**Exercise:**
Somewhere below are a line with "This screenshot has width=1366, height=768." and a later line with "Given: Open the Glossary". Output exactly those lines and all lines between them.

■ ■ ■ ■

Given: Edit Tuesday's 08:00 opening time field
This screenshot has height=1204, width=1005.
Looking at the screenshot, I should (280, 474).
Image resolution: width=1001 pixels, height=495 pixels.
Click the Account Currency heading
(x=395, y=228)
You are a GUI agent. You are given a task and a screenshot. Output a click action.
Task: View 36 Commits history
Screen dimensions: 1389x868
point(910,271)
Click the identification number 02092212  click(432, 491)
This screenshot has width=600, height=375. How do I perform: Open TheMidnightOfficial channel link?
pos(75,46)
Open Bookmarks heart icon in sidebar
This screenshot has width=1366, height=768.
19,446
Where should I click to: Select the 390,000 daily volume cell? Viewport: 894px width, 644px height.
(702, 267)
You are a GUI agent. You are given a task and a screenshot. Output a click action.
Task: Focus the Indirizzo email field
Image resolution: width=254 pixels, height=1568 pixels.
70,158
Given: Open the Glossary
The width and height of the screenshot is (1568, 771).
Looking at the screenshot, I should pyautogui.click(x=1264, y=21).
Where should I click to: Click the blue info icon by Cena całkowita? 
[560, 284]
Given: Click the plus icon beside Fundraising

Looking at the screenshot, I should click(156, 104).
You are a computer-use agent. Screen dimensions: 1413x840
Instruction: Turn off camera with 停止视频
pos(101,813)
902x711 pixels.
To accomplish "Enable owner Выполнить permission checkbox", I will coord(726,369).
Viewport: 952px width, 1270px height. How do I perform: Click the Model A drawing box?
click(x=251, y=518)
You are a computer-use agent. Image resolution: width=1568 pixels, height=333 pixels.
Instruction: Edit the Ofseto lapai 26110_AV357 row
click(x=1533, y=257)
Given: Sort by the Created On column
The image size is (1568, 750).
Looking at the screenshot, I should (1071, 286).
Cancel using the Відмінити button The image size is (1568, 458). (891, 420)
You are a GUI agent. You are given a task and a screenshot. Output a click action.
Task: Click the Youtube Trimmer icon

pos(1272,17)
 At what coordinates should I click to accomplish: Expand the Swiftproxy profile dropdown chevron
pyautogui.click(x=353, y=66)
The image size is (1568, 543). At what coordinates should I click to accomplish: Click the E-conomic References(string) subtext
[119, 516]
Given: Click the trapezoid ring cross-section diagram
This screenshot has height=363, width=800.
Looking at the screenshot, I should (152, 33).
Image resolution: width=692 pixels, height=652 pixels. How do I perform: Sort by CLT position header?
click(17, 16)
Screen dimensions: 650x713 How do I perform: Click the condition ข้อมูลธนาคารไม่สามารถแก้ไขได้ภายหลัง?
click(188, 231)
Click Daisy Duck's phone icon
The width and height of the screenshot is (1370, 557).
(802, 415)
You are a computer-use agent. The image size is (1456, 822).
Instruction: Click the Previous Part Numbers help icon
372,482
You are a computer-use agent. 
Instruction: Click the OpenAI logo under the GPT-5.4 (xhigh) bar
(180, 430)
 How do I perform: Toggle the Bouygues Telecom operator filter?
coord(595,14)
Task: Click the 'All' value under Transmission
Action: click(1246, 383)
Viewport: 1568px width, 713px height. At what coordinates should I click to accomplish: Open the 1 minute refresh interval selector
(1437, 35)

■ ■ ■ ■

**Answer to the exercise:**
This screenshot has width=1366, height=768.
19,446
Where should I click to: Select the 390,000 daily volume cell? Viewport: 894px width, 644px height.
(702, 267)
You are a GUI agent. You are given a task and a screenshot. Output a click action.
Task: Focus the Indirizzo email field
Image resolution: width=254 pixels, height=1568 pixels.
70,158
Given: Open the Glossary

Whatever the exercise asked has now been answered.